Wednesday, March 30, 2016
May the Odds Be Ever In Your Favor
The odds are not always in our favor. Back in 2007 when I was first diagnosed with breast cancer, my oncologist went over my pathology report with me and told me that, if I did surgery, chemotherapy, radiation, and hormone therapy, I had a 40% chance of surviving, disease-free, for 10 years. While those are not the absolute worst odds, they certainly are not the best. Still, I fully intended to be one of those 4 in 10 who beat the odds, so I followed every recommendation and was totally optimistic that I would be throwing a party on my ten-year anniversary of being cancer free. I only made it eight years.
Sometimes optimism is not rewarded, but is that really a problem? Would my life have been any better had I been anxious and nervous about a recurrence over the last eight years? What good would the worry have done? What possible benefit would it have given to my life? I can't really think of any, so optimism tends to be my default position. I always assume things are going to work out, until they don't work out. And even when they don't work out, I still somehow assume that they will, eventually, work out.
I have to be honest and tell you that the odds are, once again, not in my favor. If you had seen the first PET scan I had at the beginning of the year, you could be forgiven for thinking some dark thoughts about my prognosis. A PET scan works by having the patient drink a bunch of glucose solution. Cancer cells love glucose, and they draw it in quickly. Then the patient is injected with a special dye that has radioactive tracers in it. Those areas that absorbed a lot of glucose, mainly the cancer cells, will glow brightly in the imaging result from the tracers. I had an awful lot of very bright spots. Too many to count. My scans looked a bit like a Christmas tree.
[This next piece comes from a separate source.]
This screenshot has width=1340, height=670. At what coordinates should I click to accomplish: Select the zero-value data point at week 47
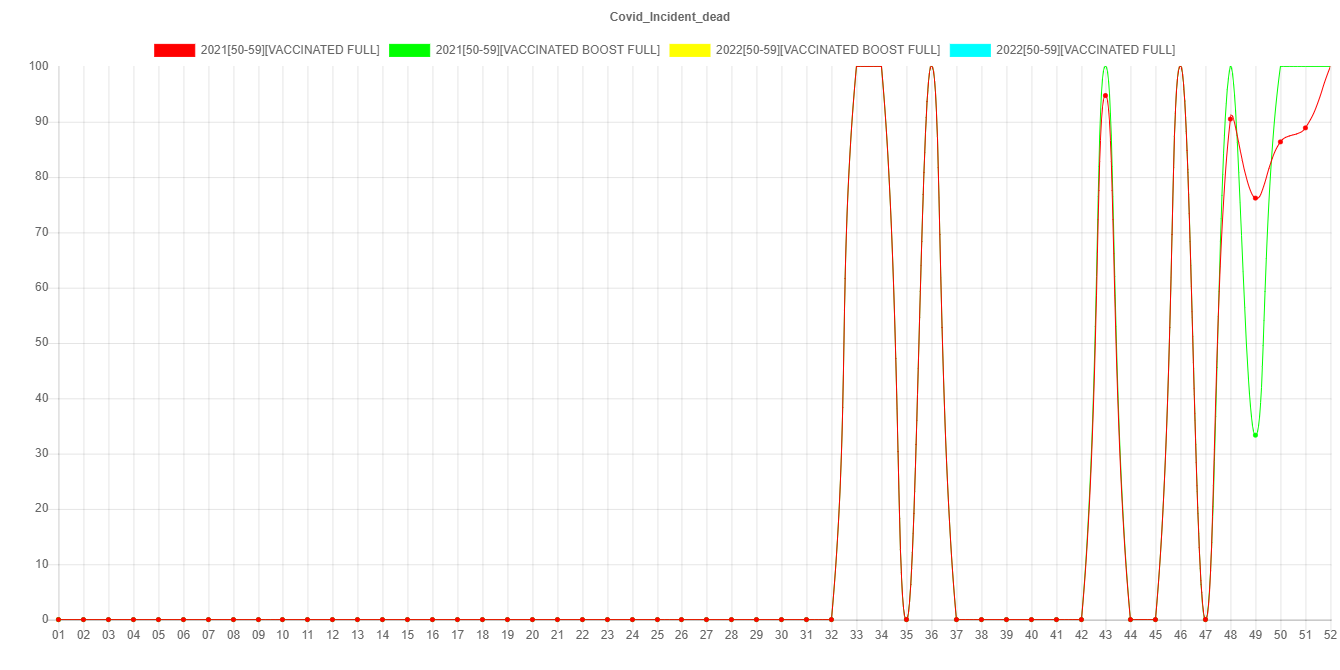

I had another PET scan on Tuesday to assess the effectiveness of my treatment so far. I don't know what the scans will say. Although my tumor marker numbers have been going down rapidly, the odds are still stacked against me. I don't know too many other people who have had a total response after just 12 chemo treatments. My oncologist has already hedged her bets by scheduling me for a Taxol infusion this week when I go in for my Herceptin and Perjeta infusions. She can always cancel it but she knows that the odds are that I will probably have to go a few more rounds of the weekly Taxol. I know of some women who have had weekly Taxol infusions for 5 to 6 months or more. I know that some women never reach remission.
I can't say that I haven't had some "scanxiety", but I also believe that our bodies listen to what we tell them. I think our minds are more powerful than our bodies. So I've been telling my body that I am strong, I am healthy, and that I feel great! And you know what? It mostly works! Just try yelling it out to yourself right now with gusto and sincerity! Don't you feel just a little better? Personally, I find a good fist pump to be an especially convincing addition.
I'm ignoring the odds. I'm going to keep telling myself that everything is going to be OK. Because no matter what happens, it usually is.